Molar volume ($ V_m $) of a van der Waals gas can be calculated by expressing the van der Waals equation as a cubic equation with $ V_m $ as the variable. The ratio (in mol dm$^{-3}$) of the coefficient of $ V_m^2 $ to the coefficient of $ V_m $ for a gas having van der Waals constants $ a = 6.0 \, \text{dm}^6 \, \text{atm mol}^{-2} $ and $ b = 0.060 \, \text{dm}^3 \, \text{mol}^{-1} $ at 300 K and 300 atm is ____. Use: Universal gas constant $ R = 0.082 \, \text{dm}^3 \, \text{atm mol}^{-1} \, \text{K}^{-1} $

Hint:

The van der Waals equation becomes a cubic equation in molar volume.

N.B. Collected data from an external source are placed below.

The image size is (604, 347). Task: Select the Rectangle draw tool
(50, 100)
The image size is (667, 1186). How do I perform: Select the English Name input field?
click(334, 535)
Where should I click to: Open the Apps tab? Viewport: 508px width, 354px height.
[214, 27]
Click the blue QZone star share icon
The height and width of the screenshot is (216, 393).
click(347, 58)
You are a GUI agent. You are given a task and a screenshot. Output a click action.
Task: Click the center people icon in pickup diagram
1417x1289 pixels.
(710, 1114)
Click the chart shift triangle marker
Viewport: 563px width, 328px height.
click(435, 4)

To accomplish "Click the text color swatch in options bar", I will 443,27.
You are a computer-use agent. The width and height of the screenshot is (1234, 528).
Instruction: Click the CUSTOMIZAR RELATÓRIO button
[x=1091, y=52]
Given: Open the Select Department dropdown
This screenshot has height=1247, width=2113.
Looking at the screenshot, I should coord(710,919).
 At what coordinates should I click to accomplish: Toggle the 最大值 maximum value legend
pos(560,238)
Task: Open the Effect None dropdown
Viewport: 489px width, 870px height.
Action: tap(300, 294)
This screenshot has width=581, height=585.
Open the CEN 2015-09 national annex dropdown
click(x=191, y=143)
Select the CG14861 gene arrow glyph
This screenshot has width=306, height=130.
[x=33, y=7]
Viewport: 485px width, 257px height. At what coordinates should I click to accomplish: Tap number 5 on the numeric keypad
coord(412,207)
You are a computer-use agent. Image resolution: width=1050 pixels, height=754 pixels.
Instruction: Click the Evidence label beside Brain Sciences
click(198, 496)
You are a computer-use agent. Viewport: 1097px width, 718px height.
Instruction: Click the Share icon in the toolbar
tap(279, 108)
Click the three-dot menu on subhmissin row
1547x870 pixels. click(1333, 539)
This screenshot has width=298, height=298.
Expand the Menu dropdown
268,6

Carefully group and identify coefficients to extract useful ratios.

Answer 1

Correct Answer: 7.1

Step 1: Write van der Waals equation in terms of molar volume
The van der Waals equation is: \[ \left( P + \frac{a}{V_m^2} \right)(V_m - b) = RT \] Step 2: Expand and simplify the equation
\[\begin{align*} \left( P + \frac{a}{V_m^2} \right)(V_m - b) &= RT \\ P V_m - P b + \frac{a}{V_m} - \frac{ab}{V_m^2} &= RT \\ \end{align*}\] Multiply throughout by \( V_m^2 \) to eliminate denominators: \[ P V_m^3 - P b V_m^2 + a V_m - a b = R T V_m^2 \] Bring all terms to one side: \[ P V_m^3 - [P b + RT] V_m^2 + a V_m - a b = 0 \] Step 3: Identify coefficients
This is a cubic equation in the form: \[ A V_m^3 + B V_m^2 + C V_m + D = 0 \] We want the ratio: \[ \text{Ratio} = \frac{\text{Coefficient of } V_m^2}{\text{Coefficient of } V_m} = \frac{-[P b + RT]}{a} \] Step 4: Substitute values

• \( P = 300 \, \text{atm} \)
• \( b = 0.060 \, \text{dm}^3 \, \text{mol}^{-1} \)
• \( R = 0.082 \, \text{dm}^3 \, \text{atm mol}^{-1} \, \text{K}^{-1} \)
• \( T = 300 \, \text{K} \)
• \( a = 6.0 \, \text{dm}^6 \, \text{atm mol}^{-2} \)

\[ P b = 300 \times 0.060 = 18, \quad RT = 0.082 \times 300 = 24.6 \Rightarrow P b + RT = 18 + 24.6 = 42.6 \] \[ \text{Ratio} = \frac{-42.6}{6} = -7.1 \] Final Answer: \( \boxed{7.1} \)